Our construction also benefits the taxpayer. See 1 Pa.C.S. § 1928 ; Tech One Assocs. , 53 A.3d at 696 ; Speck , 51 A.2d at 402. The taxpayer is still liable for the entire tax amount but is not required to add the realty transfer tax to a successful bid if the competitive bidding process yields sufficient funds to satisfy the tax obligation set forth under the statutes.

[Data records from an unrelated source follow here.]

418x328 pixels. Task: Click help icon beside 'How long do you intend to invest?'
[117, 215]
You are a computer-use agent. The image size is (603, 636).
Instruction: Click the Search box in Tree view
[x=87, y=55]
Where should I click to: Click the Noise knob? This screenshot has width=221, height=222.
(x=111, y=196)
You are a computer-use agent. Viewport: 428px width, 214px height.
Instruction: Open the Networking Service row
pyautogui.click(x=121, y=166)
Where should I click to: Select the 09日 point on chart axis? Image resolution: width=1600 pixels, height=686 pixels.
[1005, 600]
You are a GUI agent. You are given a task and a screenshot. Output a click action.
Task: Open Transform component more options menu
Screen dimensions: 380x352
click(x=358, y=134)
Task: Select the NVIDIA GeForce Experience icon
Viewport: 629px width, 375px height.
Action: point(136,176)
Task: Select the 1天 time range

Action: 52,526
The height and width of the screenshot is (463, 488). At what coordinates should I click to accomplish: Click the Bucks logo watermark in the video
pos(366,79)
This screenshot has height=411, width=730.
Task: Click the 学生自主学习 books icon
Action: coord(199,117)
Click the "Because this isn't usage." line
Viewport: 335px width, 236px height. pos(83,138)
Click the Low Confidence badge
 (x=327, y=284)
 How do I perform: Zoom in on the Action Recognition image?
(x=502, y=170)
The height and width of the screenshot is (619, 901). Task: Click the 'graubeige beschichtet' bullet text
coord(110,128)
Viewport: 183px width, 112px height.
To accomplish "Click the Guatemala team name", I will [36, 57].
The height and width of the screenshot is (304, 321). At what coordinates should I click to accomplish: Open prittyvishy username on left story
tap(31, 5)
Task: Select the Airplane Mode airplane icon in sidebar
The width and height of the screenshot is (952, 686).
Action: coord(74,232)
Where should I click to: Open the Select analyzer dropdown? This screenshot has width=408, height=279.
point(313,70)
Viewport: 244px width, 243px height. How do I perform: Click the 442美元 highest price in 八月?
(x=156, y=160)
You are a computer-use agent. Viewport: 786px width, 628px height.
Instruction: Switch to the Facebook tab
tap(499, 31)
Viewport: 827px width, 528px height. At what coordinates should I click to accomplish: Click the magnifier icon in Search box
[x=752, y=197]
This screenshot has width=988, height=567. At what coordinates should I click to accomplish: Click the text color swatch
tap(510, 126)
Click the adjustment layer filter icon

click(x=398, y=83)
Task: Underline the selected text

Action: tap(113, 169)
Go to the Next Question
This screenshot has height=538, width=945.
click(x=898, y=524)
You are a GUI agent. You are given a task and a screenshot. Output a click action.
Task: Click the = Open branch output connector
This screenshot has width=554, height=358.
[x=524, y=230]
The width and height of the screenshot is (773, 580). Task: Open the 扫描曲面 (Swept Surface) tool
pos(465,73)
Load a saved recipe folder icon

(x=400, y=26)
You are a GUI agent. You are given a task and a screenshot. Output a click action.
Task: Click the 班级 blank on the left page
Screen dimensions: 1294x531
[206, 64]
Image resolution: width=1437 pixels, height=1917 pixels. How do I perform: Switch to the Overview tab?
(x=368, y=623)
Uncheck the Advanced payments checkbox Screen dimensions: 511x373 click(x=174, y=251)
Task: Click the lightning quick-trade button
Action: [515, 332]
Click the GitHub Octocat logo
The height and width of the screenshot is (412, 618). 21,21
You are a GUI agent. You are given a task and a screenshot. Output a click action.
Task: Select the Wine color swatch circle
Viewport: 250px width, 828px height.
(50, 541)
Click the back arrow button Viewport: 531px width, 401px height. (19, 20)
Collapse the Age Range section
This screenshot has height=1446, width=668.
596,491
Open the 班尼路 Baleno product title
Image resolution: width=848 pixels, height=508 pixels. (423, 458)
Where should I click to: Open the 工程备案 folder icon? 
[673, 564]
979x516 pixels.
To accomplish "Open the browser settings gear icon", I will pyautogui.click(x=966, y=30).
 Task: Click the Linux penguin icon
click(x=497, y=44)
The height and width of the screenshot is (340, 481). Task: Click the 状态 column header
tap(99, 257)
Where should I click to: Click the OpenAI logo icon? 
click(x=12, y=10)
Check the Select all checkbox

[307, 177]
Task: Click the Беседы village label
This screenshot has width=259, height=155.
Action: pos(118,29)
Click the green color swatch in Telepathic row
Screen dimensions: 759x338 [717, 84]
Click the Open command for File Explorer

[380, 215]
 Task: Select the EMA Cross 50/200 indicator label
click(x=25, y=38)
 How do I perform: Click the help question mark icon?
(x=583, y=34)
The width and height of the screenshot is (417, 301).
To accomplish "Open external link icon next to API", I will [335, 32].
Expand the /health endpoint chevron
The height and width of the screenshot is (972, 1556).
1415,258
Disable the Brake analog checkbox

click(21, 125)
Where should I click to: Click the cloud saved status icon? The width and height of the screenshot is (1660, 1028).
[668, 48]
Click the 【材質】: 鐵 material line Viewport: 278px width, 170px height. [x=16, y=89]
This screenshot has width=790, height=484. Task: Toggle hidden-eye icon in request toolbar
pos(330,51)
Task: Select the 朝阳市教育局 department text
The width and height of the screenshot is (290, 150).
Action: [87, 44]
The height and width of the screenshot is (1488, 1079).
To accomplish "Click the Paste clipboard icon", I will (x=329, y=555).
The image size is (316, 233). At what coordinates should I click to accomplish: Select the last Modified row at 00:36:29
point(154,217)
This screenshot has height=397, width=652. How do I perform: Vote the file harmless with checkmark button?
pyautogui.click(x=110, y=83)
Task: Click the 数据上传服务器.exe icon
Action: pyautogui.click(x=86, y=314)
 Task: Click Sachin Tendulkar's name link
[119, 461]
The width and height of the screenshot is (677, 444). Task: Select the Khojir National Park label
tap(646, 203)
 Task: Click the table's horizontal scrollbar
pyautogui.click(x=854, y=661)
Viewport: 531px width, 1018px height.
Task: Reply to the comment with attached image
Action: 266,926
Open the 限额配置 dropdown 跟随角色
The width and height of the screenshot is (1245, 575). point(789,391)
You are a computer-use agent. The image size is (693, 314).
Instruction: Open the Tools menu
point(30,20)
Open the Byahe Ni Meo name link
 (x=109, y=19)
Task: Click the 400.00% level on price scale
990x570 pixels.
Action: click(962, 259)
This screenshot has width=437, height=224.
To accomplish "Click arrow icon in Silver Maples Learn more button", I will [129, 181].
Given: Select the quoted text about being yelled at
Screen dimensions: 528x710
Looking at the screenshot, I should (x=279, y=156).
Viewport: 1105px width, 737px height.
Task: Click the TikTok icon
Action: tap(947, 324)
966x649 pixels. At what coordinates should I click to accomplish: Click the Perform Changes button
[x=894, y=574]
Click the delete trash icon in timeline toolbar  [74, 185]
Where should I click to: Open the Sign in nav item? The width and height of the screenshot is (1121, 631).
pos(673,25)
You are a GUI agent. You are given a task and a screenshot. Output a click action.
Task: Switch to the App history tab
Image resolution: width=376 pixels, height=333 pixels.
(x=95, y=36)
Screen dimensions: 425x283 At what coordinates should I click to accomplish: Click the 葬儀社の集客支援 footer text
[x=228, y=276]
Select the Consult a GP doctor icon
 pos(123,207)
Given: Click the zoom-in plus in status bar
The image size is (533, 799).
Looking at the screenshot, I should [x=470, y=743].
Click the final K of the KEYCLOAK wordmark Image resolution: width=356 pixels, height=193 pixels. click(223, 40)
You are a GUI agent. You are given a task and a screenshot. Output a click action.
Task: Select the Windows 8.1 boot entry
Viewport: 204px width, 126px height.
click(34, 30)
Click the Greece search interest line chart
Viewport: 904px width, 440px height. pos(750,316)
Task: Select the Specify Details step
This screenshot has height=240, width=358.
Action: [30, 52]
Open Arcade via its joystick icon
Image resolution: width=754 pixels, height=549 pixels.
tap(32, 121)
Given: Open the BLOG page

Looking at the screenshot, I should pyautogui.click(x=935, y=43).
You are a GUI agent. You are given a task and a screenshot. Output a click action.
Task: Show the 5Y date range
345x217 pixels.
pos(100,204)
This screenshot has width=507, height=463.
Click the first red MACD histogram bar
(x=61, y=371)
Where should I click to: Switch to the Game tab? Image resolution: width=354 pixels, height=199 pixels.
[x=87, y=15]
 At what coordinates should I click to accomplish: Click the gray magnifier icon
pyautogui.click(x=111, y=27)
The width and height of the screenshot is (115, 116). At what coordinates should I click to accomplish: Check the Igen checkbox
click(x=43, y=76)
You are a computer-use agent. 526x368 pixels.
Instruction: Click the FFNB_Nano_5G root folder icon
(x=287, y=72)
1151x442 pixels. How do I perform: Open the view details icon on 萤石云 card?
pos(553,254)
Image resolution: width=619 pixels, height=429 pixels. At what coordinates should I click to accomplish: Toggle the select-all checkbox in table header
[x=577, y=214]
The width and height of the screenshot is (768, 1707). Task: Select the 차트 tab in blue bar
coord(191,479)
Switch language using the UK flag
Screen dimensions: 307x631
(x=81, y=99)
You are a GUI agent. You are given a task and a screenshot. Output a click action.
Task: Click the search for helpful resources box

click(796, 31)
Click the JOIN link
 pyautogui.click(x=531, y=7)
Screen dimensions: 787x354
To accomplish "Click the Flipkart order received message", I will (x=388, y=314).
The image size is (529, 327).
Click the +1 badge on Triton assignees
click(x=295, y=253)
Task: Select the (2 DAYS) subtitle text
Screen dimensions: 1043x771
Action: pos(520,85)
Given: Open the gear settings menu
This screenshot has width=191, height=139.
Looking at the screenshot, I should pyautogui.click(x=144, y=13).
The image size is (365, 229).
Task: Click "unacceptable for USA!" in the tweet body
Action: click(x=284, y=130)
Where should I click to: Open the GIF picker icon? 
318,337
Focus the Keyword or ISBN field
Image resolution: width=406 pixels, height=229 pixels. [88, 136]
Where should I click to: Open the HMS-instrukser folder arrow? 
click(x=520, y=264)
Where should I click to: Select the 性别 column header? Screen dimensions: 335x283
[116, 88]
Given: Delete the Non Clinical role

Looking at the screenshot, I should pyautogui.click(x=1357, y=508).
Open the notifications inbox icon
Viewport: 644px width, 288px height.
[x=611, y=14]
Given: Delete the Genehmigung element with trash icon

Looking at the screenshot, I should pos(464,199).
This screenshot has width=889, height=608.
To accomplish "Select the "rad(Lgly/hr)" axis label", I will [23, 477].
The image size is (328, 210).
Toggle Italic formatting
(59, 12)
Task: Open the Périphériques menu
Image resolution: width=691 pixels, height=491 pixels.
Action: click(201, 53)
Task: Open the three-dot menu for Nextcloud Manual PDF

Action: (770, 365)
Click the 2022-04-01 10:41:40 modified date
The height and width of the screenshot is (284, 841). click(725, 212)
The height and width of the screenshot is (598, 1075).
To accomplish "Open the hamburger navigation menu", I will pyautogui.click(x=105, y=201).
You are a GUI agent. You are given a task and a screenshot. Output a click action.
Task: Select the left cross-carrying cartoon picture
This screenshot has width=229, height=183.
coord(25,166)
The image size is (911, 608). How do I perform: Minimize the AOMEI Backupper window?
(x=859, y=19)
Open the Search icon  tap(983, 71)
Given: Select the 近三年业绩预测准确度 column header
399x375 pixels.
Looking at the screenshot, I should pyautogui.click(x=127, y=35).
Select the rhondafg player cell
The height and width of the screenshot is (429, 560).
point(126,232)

Moreover, we find the trial court's attempt to distinguish Sciandro unavailing. The trial court determined that the dispositive factor in Sciandro was that taxpayer's apparent lack of prior knowledge regarding the tax obligation to be assessed after a judicial sale. Trial Ct. Op., 12/18/15, at 2; see Sciandro , 11 Pa. D. & C.2d at 295. Conversely, the trial court differentiated the instant case by finding that Appellant's prior written knowledge of his statutory tax obligation rendered the Sheriff's method of separate tax collection lawful. Trial Ct. Op. at 2. We hold that Appellant's prior knowledge was of no moment because the statutes at issue require that the imposed taxes be deducted from the amount of the winning bid and not added to the winning bid, unless the winning bid amount is insufficient to pay the taxes. Accordingly, having discerned an error of law, see Lenau , 102 A.3d at 436 ; Farmers Trust , 523 A.2d at 792, we reverse the trial court's order denying Appellant's exceptions to the Venango County Sheriff's procedure of adding realty transfer taxes to a winning bid at a Sheriff's sale.Order reversed. Panel jurisdiction relinquished.